What the task asks:
Through the line that contains "Task: Click the refresh icon in toolbar", return the data below exactly, starting at its first line; leave the rest out.

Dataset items

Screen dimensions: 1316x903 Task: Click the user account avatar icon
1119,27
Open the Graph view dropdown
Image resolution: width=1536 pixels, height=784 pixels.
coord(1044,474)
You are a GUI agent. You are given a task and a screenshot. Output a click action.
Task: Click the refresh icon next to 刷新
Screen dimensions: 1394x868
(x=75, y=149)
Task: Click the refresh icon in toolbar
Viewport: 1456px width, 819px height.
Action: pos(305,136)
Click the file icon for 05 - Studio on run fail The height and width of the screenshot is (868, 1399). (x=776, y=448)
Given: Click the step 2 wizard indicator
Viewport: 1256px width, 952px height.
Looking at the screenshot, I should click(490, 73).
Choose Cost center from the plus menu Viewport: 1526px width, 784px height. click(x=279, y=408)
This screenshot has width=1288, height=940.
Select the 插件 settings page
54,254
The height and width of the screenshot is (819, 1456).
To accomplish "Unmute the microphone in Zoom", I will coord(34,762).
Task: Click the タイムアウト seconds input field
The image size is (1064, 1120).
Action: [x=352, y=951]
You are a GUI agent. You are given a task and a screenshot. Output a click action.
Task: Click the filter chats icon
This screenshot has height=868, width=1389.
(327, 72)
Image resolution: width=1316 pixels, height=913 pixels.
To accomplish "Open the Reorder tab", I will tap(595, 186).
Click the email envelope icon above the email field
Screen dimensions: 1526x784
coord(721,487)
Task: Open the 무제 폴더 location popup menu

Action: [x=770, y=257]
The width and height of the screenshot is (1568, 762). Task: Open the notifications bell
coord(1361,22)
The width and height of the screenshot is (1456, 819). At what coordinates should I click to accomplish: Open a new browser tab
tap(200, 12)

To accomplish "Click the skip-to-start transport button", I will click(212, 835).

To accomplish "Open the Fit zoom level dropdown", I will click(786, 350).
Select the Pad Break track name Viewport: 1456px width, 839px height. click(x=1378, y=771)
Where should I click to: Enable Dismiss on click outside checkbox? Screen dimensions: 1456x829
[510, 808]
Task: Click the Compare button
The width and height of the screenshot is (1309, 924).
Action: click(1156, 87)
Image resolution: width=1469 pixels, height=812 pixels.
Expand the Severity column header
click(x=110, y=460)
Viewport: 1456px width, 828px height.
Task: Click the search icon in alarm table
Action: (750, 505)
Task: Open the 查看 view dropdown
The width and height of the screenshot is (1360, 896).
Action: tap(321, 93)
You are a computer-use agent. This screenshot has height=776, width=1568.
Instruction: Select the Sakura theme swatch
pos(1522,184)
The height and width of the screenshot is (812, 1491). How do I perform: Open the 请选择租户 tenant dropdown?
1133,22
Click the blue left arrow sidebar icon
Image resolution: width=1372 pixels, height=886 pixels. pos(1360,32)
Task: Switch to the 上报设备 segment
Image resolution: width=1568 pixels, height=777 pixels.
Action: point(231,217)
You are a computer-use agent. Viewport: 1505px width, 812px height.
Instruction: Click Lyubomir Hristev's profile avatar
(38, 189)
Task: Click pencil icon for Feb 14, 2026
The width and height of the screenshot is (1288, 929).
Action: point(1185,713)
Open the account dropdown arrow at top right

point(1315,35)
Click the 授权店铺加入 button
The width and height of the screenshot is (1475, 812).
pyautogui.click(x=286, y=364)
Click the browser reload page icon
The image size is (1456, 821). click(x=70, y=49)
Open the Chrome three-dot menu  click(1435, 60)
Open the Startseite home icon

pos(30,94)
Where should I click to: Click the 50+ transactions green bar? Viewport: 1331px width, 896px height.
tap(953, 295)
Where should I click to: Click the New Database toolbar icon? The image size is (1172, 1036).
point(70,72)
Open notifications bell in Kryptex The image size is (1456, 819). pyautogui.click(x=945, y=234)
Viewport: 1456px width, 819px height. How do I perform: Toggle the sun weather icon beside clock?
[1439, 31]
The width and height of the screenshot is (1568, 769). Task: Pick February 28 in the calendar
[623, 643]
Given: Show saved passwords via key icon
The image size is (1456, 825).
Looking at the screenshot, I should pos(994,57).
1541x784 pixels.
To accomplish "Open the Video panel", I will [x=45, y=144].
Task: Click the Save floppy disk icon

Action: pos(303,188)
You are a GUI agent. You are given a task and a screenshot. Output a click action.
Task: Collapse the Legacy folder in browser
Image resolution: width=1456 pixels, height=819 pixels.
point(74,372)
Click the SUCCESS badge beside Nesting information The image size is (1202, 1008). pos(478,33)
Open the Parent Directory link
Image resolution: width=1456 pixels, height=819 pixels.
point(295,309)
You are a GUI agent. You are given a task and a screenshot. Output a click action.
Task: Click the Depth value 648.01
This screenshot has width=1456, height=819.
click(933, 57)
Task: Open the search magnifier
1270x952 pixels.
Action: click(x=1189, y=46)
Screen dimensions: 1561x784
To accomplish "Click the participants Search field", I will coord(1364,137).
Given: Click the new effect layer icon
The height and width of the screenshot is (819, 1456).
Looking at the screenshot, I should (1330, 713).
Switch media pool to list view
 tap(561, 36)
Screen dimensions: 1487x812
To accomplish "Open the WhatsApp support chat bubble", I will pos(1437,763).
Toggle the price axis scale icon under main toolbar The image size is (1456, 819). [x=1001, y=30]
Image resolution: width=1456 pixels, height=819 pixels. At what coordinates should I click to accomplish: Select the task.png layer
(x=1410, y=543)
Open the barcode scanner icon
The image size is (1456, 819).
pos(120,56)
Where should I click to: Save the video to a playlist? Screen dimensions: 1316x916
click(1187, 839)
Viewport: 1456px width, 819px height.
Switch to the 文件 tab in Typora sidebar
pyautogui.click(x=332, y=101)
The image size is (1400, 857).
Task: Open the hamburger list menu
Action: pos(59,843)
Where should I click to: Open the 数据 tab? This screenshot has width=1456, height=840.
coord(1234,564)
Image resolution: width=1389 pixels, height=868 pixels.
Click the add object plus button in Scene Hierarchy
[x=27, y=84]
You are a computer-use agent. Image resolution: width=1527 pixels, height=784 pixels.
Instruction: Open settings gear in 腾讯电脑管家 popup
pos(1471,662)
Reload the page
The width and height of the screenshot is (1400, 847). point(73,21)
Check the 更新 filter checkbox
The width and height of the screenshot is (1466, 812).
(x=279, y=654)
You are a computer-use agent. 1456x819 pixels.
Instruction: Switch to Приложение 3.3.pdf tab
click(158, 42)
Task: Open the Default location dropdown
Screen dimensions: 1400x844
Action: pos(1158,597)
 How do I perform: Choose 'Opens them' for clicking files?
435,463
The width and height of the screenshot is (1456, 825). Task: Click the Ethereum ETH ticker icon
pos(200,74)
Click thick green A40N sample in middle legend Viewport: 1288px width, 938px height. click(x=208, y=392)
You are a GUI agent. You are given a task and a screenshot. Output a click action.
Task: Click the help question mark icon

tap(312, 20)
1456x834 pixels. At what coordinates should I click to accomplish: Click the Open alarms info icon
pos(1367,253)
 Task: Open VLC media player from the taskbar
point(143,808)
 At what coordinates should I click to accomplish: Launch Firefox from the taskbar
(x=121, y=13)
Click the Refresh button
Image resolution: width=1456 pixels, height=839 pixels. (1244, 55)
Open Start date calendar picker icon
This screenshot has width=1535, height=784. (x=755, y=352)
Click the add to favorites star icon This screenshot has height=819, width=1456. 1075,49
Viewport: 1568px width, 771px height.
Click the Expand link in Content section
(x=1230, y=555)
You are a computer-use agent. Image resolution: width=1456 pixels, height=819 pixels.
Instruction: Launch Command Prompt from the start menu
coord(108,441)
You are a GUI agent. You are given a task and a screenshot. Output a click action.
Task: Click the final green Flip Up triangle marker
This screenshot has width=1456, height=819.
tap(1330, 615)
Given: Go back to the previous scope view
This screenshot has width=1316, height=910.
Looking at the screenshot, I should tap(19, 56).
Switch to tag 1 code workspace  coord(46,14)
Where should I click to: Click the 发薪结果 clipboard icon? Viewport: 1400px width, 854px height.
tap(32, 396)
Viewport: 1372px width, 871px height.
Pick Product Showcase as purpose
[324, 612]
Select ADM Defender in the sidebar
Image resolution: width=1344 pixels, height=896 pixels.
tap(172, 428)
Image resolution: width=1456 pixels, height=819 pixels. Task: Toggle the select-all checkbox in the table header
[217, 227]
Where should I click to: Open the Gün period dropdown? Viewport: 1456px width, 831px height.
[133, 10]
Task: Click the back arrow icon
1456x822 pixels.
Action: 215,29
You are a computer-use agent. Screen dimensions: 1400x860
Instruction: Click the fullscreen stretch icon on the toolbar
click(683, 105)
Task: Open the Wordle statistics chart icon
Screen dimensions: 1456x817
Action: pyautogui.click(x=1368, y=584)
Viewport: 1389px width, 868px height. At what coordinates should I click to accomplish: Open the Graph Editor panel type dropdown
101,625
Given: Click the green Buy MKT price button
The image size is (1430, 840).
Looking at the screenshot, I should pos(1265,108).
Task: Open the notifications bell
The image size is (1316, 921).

Answer section:
Screen dimensions: 1316x903 Task: Click the user account avatar icon
1119,27
Open the Graph view dropdown
Image resolution: width=1536 pixels, height=784 pixels.
coord(1044,474)
You are a GUI agent. You are given a task and a screenshot. Output a click action.
Task: Click the refresh icon next to 刷新
Screen dimensions: 1394x868
(x=75, y=149)
Task: Click the refresh icon in toolbar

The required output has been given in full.